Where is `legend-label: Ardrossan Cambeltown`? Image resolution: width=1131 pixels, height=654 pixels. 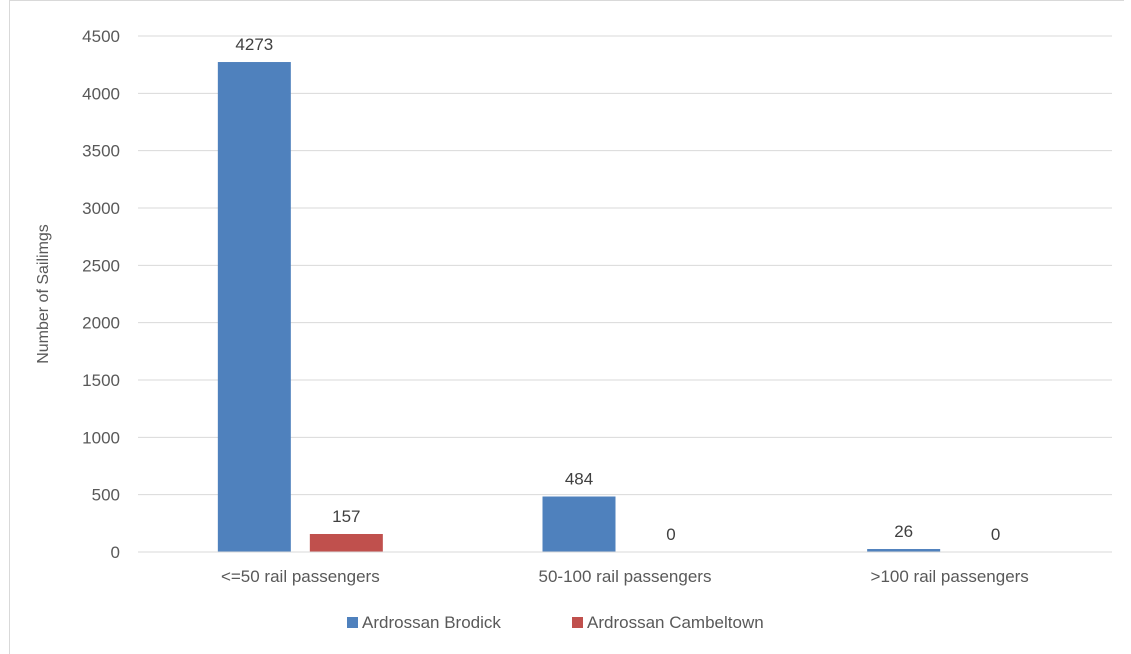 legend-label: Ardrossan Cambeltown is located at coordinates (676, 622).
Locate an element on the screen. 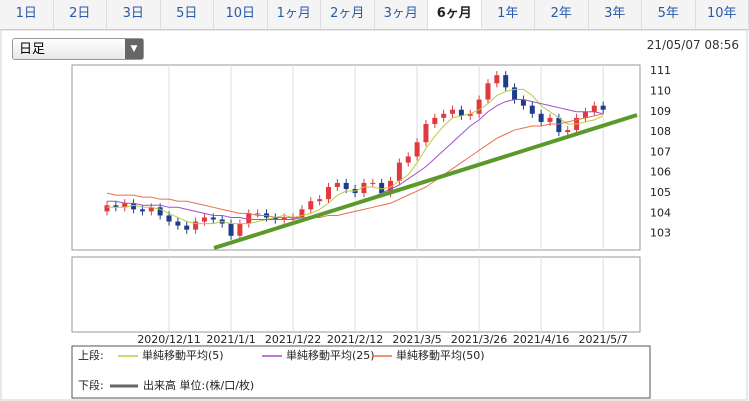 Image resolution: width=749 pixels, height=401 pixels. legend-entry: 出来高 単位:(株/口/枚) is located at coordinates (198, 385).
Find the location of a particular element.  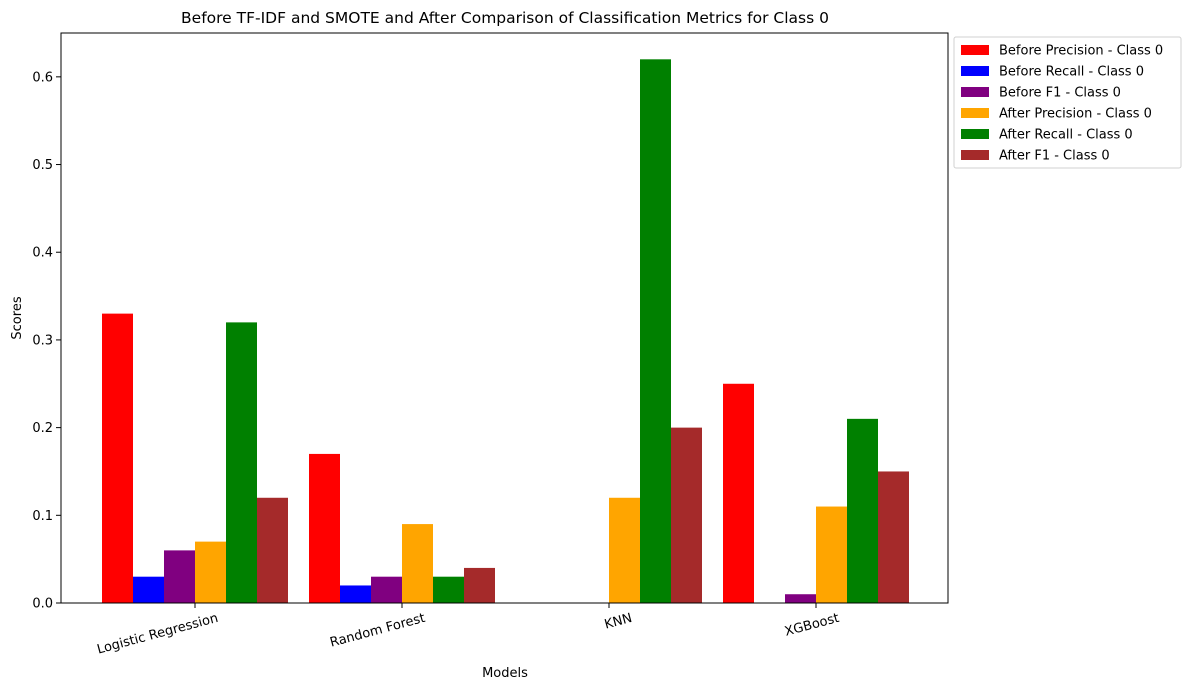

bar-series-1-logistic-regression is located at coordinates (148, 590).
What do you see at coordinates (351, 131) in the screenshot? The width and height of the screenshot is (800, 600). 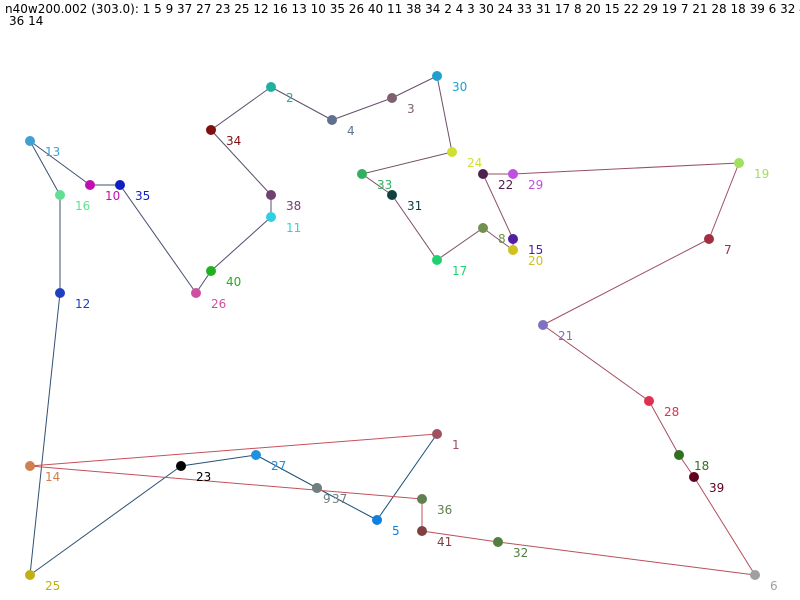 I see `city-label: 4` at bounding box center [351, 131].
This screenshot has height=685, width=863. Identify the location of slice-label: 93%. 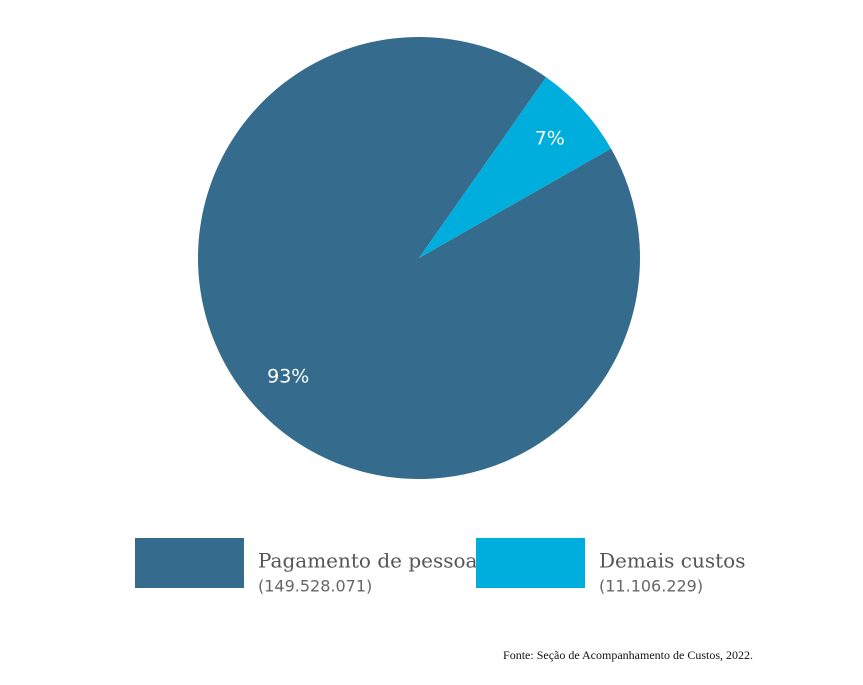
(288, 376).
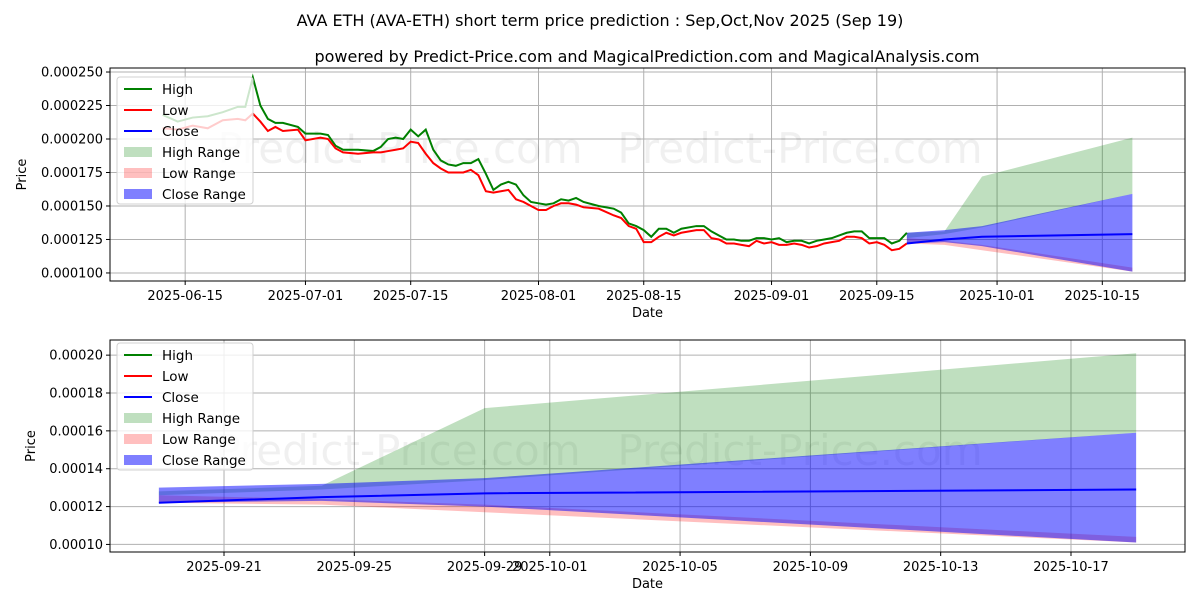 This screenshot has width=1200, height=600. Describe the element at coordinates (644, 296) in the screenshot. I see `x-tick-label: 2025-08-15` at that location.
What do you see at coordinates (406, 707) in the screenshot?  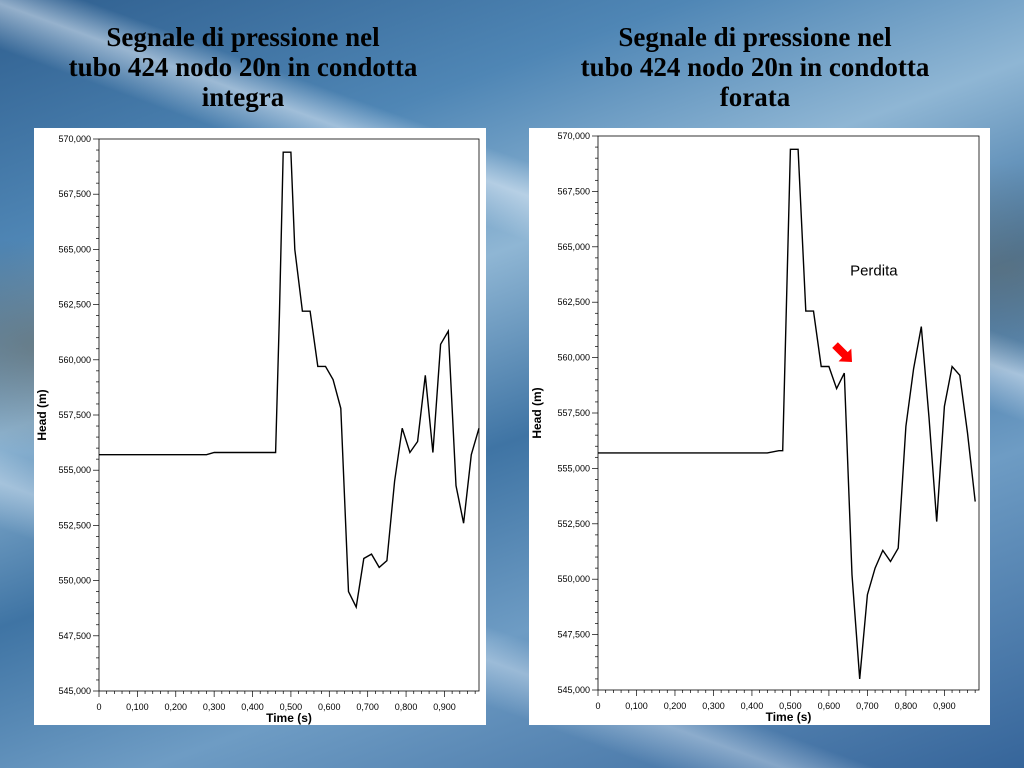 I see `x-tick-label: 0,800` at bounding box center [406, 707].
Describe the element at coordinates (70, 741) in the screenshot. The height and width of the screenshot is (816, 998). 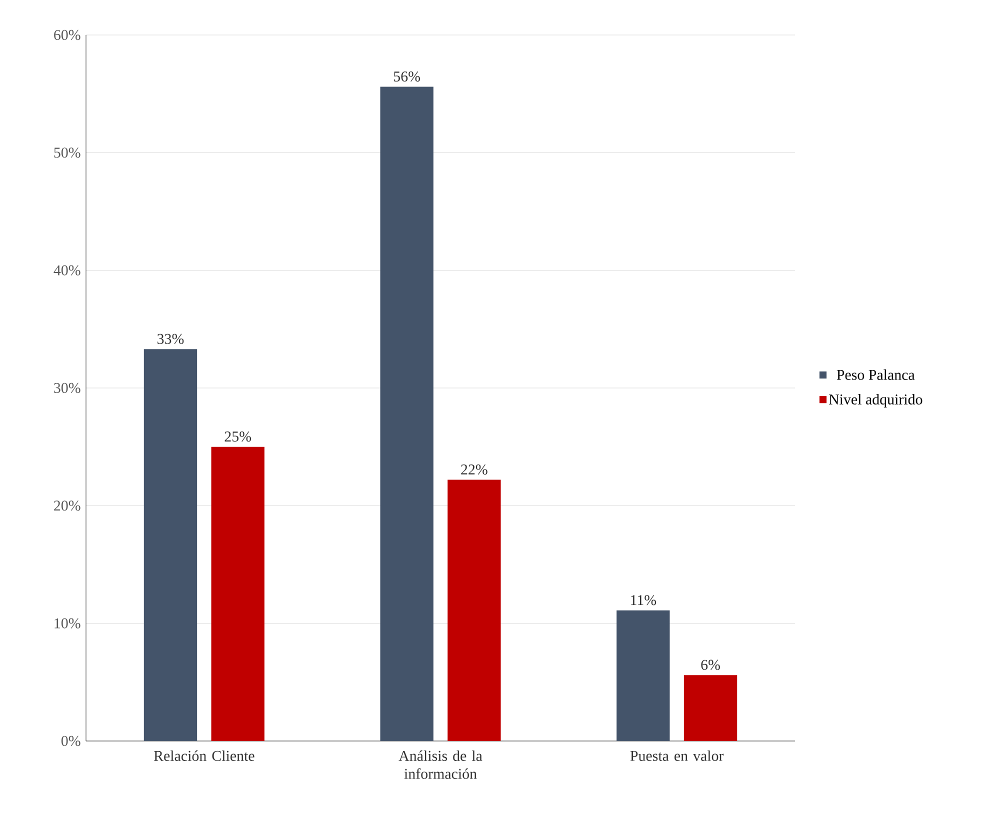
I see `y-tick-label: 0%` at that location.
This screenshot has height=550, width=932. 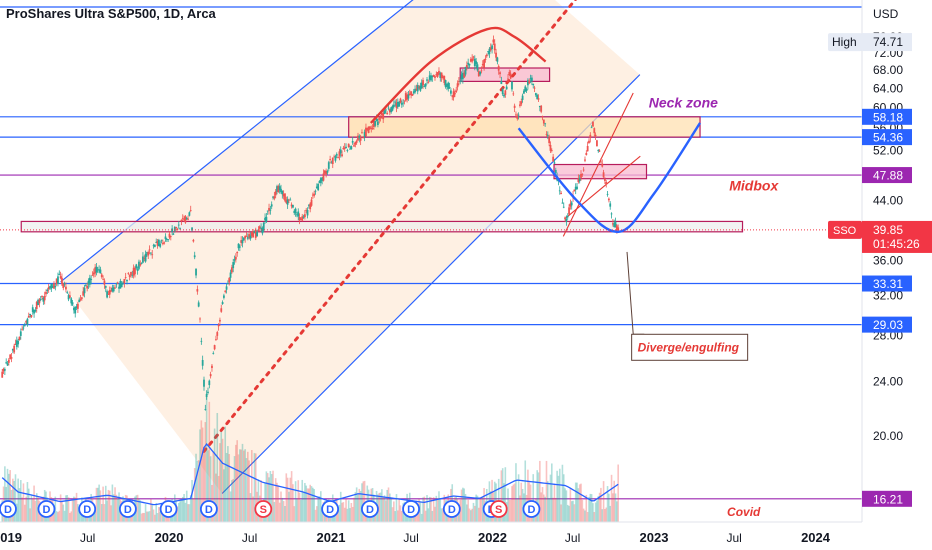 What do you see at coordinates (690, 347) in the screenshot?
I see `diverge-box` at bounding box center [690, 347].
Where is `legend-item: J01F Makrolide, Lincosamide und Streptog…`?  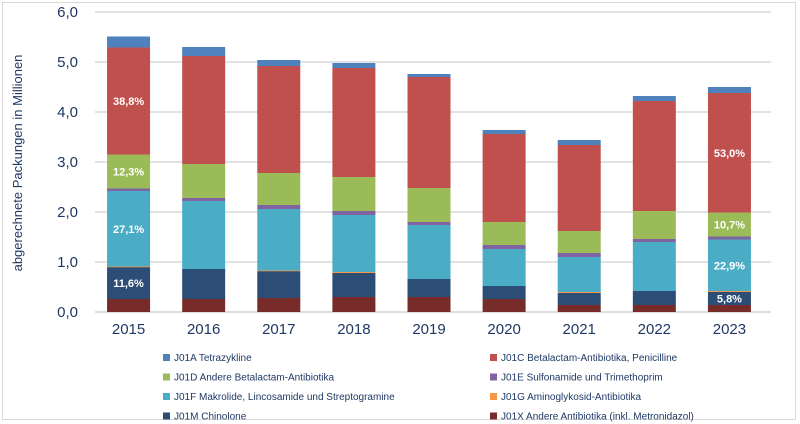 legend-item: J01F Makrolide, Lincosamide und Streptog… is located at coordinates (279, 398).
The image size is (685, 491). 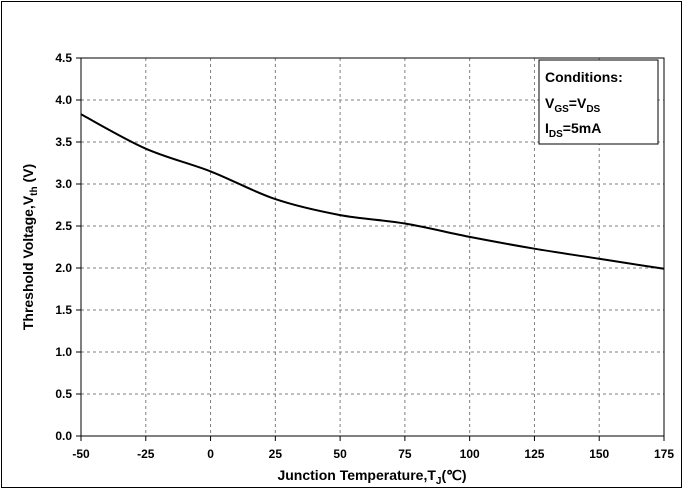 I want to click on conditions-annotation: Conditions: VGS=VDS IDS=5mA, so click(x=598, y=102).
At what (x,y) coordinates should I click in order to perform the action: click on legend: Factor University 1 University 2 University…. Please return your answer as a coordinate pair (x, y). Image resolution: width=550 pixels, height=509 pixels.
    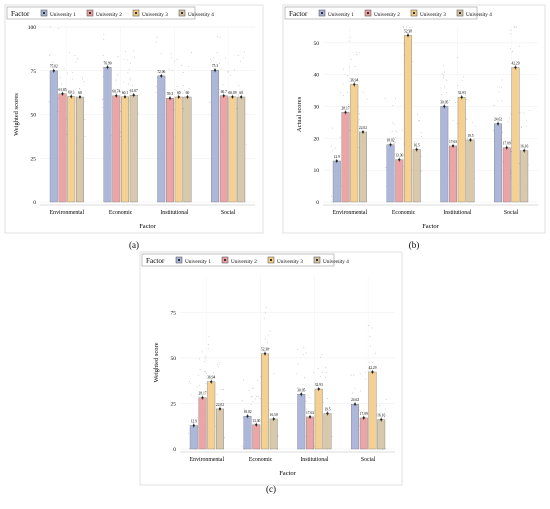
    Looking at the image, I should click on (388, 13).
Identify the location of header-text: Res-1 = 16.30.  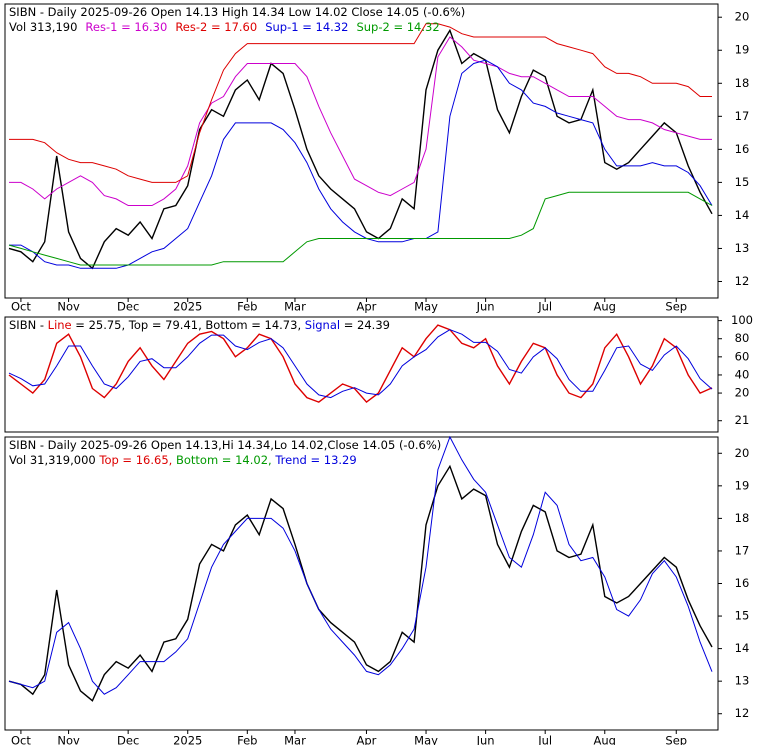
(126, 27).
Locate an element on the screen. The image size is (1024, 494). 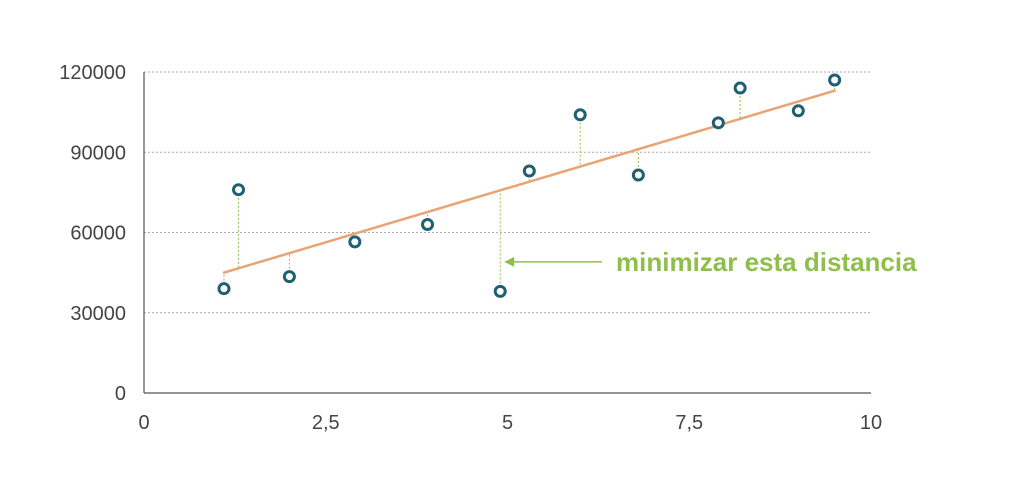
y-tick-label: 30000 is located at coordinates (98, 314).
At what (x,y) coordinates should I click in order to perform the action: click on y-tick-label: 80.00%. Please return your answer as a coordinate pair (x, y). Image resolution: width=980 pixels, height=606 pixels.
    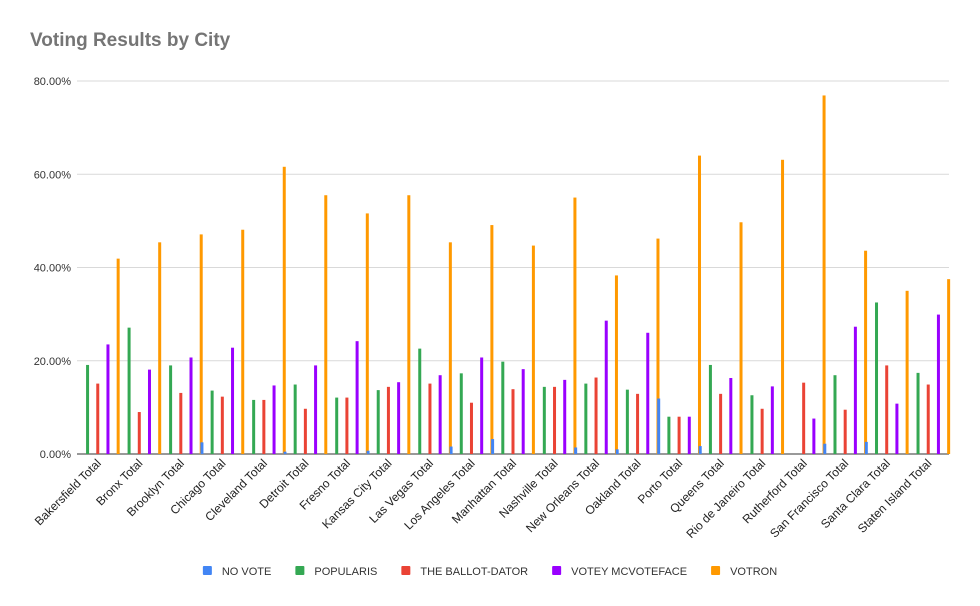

════════

▸ **WHAT THE EXERCISE ASKS**:
Rewrite the stretch from the line containing "pixels, height=509 pixels." through the end of the records, changing "Image resolution" to "Screenshot size" and keeping everything else the same. Return only that stretch, and leave the pictures out.

▸ **EXERCISE ANSWER**:
At what (x,y) coordinates should I click in order to perform the action: click on legend: Factor University 1 University 2 University…. Please return your answer as a coordinate pair (x, y). Screenshot size: width=550 pixels, height=509 pixels.
    Looking at the image, I should click on (388, 13).
Identify the location of header-text: Res-1 = 16.30.  
(126, 27).
Locate an element on the screen. The image size is (1024, 494). 
y-tick-label: 30000 is located at coordinates (98, 314).
At what (x,y) coordinates should I click in order to perform the action: click on y-tick-label: 80.00%. Please return your answer as a coordinate pair (x, y). Screenshot size: width=980 pixels, height=606 pixels.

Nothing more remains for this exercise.